CBO’s update isn’t news. It’s just another reminder that we can’t continue to spend too much and tax too little, despite what presidential and congressional candidates might want us to think.


  1. Michael Bindner  ::  8:06 pm on August 23rd, 2012:

    The entire debate over spending cuts has always been a justification of the extension of the Bush tax cuts to the middle class. That is also the justification for doing tax reform, which also helps hide the fact that revenue from the wealthy will go up. Whether this strategy is wise or not will be seen both after the election and on whether Republican donors stay convinced that their party will keep the House and win the Senate. If they can’t do that, they have every reason to demand a deal while they have some stake in the game. Of course, after this week, one wonders if they are deliberately throwing the game (so they don’t actually have to make the hard choices) or are just having a lousing string of luck.

    As to the economics of it, I challenge the contention that at least on the tax side, the expiration of the Bush cuts would be a bad thing. Everyone besides the wealthy needs jobs more than tax cuts. As long as capital gains and dividend rates are 15%, corporate management and investors have a personal incentive to cut or restrain labor costs and pocket the difference (and get 85% before state taxes). Let the tax rate go to 25% automatically on cap gains and match the dividend rate there, or let it go to 45%, and there is less of a marginal incentive – especially if the Government stops providing net pay increases through payroll tax cuts and forces employers to cough up a little in wage gains to motivate its top people.

    I see no downside in letting the tax cuts all expire, especially if making this promise results in comprehensive tax reform sooner than later (especially if it includes consumption taxes so that individuals need not file while having a single rate structure for wealthier taxpayers as Michael Graetz suggests).

  2. Tax Roundup, 8/24/2012: taking a bite out of crime, for herself. « Roth & Company, P.C  ::  9:09 am on August 24th, 2012:

    […] on the sunny side!  Gloom or Doom from CBO (Roberton Williams, […]

  3. AMTbuff  ::  4:17 pm on August 24th, 2012:

    The correct first step is a convincing revision of promised benefits so that boomer retirement will not break the bank. Once the prospect of national bankruptcy no longer looms we can work the shorter-term details of taxes and spending in any number of ways, including some of the ways mentioned here. The markets will give us the necessary slack once we have taken care of the long-term problem.

    Until the long term solution is enacted, shorter-term maneuvering is nothing but a dangerous distraction. Politicians other than Ryan and Coburn seem not to believe that. Neither do the authors and commenters here.

  4. Gordon Johnson  ::  10:40 am on August 25th, 2012:

    Instead of the so-called tax cuts for the rich why not allow them a substantial tax deduction for everiy new long-term job created as measured against the current baseline? If these affluent folks are the job-creators, why not give them the same opportunity to change their net that way rather than as a tax cut with no strings attached?
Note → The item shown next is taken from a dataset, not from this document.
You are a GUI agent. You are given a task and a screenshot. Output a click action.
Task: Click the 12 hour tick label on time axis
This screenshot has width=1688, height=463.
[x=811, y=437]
    As regards capital gains are concerned, any change in the rate needs to accompanied with an indexation plan so no one has to pay taxes on phantom gain due solely to inflation. Dividends should be taxed ony once, either at the payor or the payee.
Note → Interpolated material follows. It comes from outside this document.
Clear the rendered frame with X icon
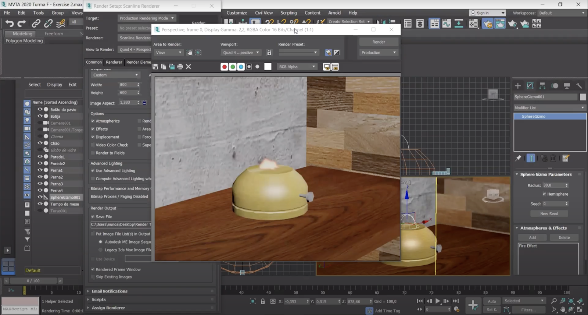The width and height of the screenshot is (588, 315). pos(189,67)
    A national sales tax would have to take into account that some of the funds being spent have already been taxed once. None of the proposls I have read make any provision for the affect of a national sales tax on the purchasing power reduction sustained by municipal bond interest and disabililty pay.

    And let’s not forget it is not just the millionaires and billionaires that would be affected; all private and public retirement plans would take a major hit from changes in the capital gains tax rate and the double txation of dividends. All of these proposals have to be judged not only on the national level but also on a very personal level. How in the world do you sell any changes to the Social Security and Medicare systems so highly valued by reitrees?